In [None]:
import warnings
warnings.filterwarnings("ignore")
import numpy as np # to use numpy arrays instead of lists
import pandas as pd # DataFrame (table)
import matplotlib.pyplot as plt # to plot
from sklearn.model_selection import train_test_split

In [None]:
import tensorflow as tf
from tensorflow.keras.preprocessing.text import Tokenizer
from tensorflow.keras.preprocessing.sequence import pad_sequences
from tensorflow.keras.models import Sequential
from tensorflow.keras.layers import Embedding, Dense, Flatten
from tensorflow.keras.layers import Conv1D, AveragePooling1D
from tensorflow.keras.callbacks import EarlyStopping
!pip install keras-tuner # Install keras-tuner
import keras_tuner as kt # Now import keras_tuner

In [None]:
from sklearn.metrics import classification_report
from google.colab import drive
drive.mount('gdrive')

In [None]:
def leeDatos():

    dataSet = pd.read_csv("gdrive/MyDrive/Colab Notebooks/archive1.zip", header=0, compression='zip')

    return dataSet

In [None]:
def encodeData(dataSet=0):
    dataSet.dropna(inplace=True)

    # Remove any 'neutral' ratings
    dataSet['sentiment'] = ["negative" if x == "neutral" else x for x in dataSet['sentiment']]
    dataSet['sent_analysis'] = np.where(dataSet['sentiment'] == "positive", 1, 0)
    datos = ['text', 'sent_analysis']
    misDatos = dataSet[datos]

    return misDatos

In [None]:
datos = leeDatos()
print(datos)
print("\n")

encodeDatos = encodeData(datos)
print(encodeDatos)
print("\n")
print(encodeDatos['sent_analysis'].mean())
print("\n")

In [None]:
ts_size = .25
trainSet, testSet = train_test_split(encodeDatos, test_size=ts_size, random_state=0)
print(trainSet)
print('trainSet shape: ', trainSet.shape)
print(testSet)
print('testSet shape: ', testSet.shape)
print("\n")

In [None]:
vocab_size = 15000
max_length = 120
trunc_type='post'
padding_type='post'
oov_tok = "<OOV>"

training_sentences= trainSet['text']
training_labels = trainSet['sent_analysis']
testing_sentences = testSet['text']
testing_labels = testSet['sent_analysis']

In [None]:
tokenizer =

"""

MISSING CODE HERE

Complete the tokenizer

"""

word_index = tokenizer.word_index

training_sequences = tokenizer.texts_to_sequences(training_sentences)
training_padded = pad_sequences(training_sequences, maxlen=max_length, padding=padding_type, truncating=trunc_type)

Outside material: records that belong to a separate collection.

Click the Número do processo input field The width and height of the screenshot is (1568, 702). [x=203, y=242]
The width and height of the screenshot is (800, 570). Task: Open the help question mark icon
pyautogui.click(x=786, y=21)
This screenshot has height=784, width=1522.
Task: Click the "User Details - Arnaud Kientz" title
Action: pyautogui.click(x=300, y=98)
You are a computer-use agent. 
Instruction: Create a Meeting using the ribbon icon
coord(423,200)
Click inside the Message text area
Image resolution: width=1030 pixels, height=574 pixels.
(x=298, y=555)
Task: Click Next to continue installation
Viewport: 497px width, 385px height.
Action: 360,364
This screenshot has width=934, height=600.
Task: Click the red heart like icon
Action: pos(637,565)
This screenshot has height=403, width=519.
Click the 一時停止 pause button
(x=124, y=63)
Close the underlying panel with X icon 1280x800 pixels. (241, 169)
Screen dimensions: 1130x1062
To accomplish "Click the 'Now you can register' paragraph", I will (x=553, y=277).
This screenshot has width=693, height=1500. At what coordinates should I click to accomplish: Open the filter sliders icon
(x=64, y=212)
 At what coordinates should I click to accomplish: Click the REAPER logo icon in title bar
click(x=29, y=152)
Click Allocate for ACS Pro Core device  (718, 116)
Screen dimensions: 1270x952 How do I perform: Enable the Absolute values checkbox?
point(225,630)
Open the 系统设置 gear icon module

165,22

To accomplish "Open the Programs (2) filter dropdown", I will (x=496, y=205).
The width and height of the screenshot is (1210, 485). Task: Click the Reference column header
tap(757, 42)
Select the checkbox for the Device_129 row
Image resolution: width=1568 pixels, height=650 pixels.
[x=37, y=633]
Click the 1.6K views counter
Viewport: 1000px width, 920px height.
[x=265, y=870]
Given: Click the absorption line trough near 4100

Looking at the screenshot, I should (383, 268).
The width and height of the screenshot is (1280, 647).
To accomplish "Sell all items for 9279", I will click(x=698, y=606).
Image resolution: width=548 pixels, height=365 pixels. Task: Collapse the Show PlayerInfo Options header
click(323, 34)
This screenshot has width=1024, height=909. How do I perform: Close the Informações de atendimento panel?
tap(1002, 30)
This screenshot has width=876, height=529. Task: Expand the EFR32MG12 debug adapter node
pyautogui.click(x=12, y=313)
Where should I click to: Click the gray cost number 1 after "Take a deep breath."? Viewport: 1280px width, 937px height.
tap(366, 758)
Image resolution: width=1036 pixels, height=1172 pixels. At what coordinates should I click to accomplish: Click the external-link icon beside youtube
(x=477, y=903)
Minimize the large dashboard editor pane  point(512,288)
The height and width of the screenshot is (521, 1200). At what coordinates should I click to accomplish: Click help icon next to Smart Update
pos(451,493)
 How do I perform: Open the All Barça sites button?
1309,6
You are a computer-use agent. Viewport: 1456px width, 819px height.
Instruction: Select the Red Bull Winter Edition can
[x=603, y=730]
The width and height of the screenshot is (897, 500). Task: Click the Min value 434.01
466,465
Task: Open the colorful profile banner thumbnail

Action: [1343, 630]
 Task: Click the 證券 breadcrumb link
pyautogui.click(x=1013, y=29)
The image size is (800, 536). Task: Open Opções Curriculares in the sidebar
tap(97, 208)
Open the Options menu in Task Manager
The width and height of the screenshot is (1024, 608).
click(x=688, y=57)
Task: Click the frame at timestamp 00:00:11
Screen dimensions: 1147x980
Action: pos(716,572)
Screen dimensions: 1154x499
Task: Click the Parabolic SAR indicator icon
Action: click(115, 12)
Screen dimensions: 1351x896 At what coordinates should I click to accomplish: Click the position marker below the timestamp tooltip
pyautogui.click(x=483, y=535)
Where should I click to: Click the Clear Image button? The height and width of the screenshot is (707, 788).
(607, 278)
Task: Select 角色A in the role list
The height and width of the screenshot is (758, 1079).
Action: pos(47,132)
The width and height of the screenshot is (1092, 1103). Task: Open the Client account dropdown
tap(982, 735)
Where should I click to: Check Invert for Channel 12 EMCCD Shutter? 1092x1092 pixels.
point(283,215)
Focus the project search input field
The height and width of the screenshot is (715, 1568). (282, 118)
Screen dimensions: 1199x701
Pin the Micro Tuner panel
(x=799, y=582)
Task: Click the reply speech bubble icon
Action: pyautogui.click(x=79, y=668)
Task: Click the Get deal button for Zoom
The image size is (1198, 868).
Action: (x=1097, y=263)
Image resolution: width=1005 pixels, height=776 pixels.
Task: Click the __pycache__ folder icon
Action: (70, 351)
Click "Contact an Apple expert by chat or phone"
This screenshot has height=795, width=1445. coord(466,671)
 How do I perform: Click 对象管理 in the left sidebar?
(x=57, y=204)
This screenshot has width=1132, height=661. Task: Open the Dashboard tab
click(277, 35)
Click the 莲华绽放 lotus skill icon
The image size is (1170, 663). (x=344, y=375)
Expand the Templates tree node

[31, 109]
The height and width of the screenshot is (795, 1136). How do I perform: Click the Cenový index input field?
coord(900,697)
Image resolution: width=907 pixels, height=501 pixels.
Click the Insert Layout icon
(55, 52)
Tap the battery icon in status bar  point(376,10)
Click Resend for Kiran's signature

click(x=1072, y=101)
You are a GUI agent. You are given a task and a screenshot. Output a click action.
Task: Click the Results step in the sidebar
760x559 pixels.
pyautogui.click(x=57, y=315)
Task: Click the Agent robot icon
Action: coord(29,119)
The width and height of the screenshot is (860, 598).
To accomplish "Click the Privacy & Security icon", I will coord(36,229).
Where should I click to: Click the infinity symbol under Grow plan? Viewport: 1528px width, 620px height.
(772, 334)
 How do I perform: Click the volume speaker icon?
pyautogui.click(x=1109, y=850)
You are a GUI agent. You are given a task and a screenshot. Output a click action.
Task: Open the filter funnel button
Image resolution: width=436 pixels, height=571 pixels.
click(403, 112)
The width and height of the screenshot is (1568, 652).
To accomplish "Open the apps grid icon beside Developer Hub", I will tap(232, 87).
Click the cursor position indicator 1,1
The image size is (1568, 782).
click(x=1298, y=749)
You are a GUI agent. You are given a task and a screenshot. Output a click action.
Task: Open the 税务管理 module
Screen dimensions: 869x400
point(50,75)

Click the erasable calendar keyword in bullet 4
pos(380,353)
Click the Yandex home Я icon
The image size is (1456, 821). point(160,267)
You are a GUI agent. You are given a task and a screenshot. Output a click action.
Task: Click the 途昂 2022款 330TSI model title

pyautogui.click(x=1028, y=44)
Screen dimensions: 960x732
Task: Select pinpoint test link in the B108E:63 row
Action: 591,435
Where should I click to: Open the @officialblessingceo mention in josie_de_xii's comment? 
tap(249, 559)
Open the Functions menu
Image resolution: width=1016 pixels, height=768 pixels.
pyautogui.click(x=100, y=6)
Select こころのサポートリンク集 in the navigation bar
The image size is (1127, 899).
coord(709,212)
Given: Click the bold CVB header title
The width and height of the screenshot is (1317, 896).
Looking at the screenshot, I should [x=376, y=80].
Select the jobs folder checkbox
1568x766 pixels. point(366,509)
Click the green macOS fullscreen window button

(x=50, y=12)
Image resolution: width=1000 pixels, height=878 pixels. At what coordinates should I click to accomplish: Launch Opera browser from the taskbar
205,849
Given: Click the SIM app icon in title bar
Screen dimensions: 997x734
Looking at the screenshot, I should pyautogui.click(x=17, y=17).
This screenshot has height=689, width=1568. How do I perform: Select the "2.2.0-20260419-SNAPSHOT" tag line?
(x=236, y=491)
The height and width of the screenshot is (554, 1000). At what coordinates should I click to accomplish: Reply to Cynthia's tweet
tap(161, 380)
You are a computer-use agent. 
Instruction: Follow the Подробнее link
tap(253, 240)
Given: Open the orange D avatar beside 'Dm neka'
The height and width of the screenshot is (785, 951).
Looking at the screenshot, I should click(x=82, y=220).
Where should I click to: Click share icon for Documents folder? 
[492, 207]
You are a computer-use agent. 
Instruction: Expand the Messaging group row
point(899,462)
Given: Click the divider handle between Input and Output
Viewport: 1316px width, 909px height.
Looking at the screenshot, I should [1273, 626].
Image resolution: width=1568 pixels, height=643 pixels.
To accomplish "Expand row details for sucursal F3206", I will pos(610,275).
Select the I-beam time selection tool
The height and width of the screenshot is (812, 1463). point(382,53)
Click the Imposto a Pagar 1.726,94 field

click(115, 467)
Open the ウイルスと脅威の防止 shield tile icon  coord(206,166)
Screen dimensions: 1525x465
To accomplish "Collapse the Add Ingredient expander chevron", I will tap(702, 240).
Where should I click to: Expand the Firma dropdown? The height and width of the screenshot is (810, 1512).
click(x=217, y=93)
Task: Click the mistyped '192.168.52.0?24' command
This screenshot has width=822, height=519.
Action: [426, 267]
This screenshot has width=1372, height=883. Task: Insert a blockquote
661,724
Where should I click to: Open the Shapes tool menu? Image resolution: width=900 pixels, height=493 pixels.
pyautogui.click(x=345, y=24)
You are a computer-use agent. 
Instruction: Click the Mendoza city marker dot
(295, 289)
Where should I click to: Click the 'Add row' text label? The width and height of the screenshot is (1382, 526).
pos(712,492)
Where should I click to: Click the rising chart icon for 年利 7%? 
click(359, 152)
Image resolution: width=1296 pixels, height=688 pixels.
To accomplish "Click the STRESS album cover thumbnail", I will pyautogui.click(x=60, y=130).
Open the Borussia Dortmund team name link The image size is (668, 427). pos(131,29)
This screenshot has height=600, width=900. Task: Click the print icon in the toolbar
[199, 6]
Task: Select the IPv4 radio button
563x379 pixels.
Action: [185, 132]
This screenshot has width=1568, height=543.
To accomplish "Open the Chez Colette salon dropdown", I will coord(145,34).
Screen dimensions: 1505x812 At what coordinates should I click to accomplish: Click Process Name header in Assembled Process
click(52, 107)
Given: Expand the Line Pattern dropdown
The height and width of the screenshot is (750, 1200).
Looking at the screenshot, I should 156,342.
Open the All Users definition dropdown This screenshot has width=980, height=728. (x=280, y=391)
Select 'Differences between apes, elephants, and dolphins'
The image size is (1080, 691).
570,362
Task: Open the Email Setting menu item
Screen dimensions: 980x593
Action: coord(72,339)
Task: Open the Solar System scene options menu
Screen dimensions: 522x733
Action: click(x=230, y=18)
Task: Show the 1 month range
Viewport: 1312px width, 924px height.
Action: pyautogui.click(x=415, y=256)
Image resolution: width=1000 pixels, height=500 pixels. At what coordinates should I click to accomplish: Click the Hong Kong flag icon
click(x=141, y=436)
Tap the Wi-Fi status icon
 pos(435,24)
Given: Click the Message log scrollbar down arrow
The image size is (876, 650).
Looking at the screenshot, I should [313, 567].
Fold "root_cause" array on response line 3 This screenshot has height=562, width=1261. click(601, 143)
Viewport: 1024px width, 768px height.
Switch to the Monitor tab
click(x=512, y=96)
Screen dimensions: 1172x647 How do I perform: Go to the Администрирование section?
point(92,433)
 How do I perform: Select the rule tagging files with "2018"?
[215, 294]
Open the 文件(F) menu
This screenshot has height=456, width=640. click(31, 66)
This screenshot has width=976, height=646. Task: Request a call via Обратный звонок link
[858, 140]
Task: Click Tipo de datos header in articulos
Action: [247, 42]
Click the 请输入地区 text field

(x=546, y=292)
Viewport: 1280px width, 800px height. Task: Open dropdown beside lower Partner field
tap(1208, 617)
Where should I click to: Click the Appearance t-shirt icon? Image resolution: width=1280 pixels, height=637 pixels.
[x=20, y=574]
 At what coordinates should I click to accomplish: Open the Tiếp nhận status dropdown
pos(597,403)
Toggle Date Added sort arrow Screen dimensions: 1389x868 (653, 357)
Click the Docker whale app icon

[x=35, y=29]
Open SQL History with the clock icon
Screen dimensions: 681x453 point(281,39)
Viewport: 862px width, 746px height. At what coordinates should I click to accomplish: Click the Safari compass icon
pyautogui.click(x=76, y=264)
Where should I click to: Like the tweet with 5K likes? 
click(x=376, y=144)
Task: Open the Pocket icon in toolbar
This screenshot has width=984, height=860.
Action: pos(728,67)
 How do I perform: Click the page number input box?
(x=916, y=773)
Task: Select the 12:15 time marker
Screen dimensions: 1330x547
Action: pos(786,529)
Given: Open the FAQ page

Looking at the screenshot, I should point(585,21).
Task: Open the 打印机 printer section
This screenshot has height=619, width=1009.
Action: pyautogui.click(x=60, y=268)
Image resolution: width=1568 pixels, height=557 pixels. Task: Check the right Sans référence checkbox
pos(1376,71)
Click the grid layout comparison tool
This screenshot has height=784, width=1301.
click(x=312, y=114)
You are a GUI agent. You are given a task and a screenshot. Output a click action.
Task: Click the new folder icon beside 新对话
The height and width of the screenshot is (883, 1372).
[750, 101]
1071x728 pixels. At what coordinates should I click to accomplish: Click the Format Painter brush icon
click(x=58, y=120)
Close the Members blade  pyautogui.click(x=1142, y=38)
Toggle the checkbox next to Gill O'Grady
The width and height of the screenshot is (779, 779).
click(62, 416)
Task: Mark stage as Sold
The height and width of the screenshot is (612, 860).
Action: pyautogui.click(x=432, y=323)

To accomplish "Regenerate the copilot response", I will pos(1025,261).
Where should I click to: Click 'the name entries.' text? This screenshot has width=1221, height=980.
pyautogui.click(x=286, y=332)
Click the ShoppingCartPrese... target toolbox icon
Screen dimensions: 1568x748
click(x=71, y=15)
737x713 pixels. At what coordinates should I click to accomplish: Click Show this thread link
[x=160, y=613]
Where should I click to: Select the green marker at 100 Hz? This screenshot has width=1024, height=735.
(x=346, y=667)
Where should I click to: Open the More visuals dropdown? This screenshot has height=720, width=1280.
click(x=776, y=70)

testing_sequences = tokenizer.texts_to_sequences(testing_sentences)
testing_padded = pad_sequences(testing_sequences, maxlen=max_length, padding=padding_type, truncating=trunc_type)

In [None]:
training_padded = np.array(training_padded)
training_labels = np.array(training_labels)
testing_padded = np.array(testing_padded)
testing_labels = np.array(testing_labels)

In [None]:
def model_builder(hp):
    vocab_size = 15000
    hp_embedding_dim = hp.Int('embedding_dim', min_value=4, max_value=48 , step=4)
    hp_max_length = hp.Int('input_length', min_value=60, max_value=140, step=5)
    hp_filters = hp.Int('filters', min_value=2, max_value=12, step=2)
    hp_kernel_size = hp.Int('kernel_size', min_value=2, max_value=6, step=1)
    hp_pool_size = hp.Int('pool_size', min_value=2, max_value=6, step=1)
    hp_activation_conv = hp.Choice('activation_conv', values=['linear', 'softplus', 'relu', 'sigmoid', 'tanh'])
    hp_activation_dense = hp.Choice('activation_dense', values=['linear', 'softplus', 'relu', 'sigmoid', 'tanh'])
    hp_optimizer = hp.Choice('optimizer', values=['adam', 'rmsprop'])

    model = Sequential([
                      Embedding(vocab_size, hp_embedding_dim, input_length=hp_max_length),
                      Conv1D(filters=hp_filters, kernel_size=hp_kernel_size, activation=hp_activation_conv),
                      AveragePooling1D(pool_size=hp_pool_size),
                      Flatten(),
                      Dense(2, activation=hp_activation_dense),
                      Dense(1, activation='sigmoid', name="Outpul_layer")
                      ])

    opt = hp_optimizer


    """

    MISSING CODE HERE

    Complete the model_builder function

    """


    return model

In [None]:
tuner = kt.Hyperband(model_builder,
                     objective='val_accuracy',
                     max_epochs=18,
                     factor=3,
                     )

In [None]:
stop_early = EarlyStopping(monitor='val_loss', patience=5)

In [None]:
validation_split_size = 0.35
num_epochs = 45

tuner.search(training_padded,
             training_labels,
             validation_split=validation_split_size,
             epochs=num_epochs,
             callbacks=[stop_early],
             verbose=2)

# Get the optimal hyperparameters
best_hps=tuner.get_best_hyperparameters(num_trials=1)[0]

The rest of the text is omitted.